==== Data in this exercise ====

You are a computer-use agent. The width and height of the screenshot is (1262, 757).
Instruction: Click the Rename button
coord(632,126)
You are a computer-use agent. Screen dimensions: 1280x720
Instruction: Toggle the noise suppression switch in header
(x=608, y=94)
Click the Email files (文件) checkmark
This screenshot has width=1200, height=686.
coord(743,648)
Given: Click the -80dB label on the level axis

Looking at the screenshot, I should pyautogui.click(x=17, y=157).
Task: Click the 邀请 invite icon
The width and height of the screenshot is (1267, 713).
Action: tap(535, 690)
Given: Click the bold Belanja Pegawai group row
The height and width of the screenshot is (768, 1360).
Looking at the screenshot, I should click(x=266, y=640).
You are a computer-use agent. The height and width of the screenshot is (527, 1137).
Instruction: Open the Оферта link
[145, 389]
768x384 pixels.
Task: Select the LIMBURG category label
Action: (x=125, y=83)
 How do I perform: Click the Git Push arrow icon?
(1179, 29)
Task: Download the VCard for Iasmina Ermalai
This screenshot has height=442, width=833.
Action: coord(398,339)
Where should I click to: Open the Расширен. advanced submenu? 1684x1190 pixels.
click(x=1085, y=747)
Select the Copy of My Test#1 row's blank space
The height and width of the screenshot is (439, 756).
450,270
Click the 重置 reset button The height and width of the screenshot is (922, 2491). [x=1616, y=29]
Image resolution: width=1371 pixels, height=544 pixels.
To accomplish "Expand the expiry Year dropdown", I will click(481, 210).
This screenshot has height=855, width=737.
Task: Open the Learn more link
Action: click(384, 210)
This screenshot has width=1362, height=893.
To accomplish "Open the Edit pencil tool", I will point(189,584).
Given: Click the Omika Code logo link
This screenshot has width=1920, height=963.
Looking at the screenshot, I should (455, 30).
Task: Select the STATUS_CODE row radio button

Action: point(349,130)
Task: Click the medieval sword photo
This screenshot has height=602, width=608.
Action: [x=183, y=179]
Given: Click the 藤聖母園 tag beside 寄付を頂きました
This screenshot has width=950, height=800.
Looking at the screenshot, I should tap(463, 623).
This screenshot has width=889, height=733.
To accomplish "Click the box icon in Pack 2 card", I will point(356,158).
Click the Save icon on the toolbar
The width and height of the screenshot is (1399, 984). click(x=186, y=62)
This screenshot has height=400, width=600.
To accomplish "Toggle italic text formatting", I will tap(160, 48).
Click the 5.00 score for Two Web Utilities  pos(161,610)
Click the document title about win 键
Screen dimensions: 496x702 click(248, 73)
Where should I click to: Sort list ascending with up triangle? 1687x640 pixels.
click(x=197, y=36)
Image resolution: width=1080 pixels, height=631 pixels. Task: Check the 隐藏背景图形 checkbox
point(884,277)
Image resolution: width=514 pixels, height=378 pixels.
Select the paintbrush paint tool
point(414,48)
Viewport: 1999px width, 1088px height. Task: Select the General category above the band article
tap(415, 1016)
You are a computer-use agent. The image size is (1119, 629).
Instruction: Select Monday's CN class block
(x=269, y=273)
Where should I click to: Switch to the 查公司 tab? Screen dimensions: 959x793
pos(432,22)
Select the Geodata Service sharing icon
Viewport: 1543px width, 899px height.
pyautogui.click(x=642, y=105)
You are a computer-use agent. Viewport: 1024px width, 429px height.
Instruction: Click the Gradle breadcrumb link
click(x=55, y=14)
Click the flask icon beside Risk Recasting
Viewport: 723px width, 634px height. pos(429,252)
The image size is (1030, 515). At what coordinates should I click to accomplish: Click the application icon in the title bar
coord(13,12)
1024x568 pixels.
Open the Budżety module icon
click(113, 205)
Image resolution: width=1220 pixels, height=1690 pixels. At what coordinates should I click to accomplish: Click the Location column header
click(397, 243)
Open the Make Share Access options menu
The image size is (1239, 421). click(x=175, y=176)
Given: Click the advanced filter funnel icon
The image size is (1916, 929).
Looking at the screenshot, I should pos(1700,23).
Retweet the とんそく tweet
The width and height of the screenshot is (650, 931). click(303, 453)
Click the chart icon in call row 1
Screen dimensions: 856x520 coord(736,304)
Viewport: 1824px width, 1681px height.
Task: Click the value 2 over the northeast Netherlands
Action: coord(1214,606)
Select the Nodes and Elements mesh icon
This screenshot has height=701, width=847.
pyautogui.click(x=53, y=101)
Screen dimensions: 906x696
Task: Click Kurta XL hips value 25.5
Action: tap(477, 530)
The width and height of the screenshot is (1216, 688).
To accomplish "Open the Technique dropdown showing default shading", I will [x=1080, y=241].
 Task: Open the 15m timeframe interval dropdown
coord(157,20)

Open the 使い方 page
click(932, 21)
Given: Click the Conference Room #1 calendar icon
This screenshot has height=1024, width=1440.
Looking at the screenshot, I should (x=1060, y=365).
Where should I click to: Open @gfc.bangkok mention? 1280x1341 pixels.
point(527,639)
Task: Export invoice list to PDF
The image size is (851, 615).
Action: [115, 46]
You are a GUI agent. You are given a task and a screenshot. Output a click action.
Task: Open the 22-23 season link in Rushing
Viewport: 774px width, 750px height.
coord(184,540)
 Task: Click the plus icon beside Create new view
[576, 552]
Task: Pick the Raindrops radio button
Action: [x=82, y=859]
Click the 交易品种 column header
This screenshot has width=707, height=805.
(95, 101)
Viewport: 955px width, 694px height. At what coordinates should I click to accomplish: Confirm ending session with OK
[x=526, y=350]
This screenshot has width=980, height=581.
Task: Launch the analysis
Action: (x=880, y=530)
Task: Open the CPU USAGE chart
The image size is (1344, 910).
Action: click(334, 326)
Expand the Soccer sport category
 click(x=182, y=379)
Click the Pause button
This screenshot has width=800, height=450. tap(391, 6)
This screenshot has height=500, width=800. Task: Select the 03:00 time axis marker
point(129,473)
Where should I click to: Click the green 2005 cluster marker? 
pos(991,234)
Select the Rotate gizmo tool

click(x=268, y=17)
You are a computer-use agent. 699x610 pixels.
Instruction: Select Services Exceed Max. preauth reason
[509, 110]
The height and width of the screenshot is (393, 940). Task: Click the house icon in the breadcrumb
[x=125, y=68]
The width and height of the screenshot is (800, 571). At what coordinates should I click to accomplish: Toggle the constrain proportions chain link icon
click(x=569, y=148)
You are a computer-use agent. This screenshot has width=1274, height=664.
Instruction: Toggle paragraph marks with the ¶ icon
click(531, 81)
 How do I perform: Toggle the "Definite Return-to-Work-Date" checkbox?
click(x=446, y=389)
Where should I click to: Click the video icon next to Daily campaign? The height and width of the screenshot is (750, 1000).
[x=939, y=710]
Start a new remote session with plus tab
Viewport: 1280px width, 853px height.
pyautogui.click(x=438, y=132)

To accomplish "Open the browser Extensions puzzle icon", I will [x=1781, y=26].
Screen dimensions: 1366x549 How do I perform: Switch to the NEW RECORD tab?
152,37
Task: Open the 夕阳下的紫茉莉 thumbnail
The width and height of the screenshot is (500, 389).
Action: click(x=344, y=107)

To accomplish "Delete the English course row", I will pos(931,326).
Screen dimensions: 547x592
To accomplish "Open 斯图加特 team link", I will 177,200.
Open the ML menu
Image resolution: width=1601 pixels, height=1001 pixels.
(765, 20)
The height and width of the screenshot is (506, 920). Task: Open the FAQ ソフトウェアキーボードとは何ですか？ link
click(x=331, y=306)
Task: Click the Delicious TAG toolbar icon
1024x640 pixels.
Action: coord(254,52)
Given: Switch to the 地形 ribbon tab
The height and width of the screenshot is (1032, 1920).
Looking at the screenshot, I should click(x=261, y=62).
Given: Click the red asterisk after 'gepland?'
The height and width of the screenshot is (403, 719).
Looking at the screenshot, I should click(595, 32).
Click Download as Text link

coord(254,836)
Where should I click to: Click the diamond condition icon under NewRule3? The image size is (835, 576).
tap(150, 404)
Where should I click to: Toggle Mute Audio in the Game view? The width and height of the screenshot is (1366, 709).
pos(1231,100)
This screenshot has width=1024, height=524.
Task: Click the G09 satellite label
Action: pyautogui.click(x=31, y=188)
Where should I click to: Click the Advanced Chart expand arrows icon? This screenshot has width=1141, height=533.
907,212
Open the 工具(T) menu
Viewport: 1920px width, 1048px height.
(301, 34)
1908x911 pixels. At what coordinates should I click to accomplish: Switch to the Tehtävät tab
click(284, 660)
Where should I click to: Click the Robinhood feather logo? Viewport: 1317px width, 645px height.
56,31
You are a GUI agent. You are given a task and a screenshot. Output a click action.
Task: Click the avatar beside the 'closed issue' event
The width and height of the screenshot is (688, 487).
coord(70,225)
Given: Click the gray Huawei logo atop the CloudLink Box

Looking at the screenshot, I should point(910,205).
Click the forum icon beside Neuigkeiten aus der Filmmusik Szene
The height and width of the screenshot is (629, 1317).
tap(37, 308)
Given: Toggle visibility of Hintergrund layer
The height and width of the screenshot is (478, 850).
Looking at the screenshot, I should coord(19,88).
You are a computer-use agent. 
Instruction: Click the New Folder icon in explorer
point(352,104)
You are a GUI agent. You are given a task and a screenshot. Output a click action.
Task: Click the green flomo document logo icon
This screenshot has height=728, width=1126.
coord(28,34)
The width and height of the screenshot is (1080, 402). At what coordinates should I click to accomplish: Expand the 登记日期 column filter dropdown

====

__Task to carry out__.
Write down exactly every line of the material above up to and including the line containing "You are a computer-use agent. Screen".

__Problem solution__.
You are a computer-use agent. The width and height of the screenshot is (1262, 757).
Instruction: Click the Rename button
coord(632,126)
You are a computer-use agent. Screen dimensions: 1280x720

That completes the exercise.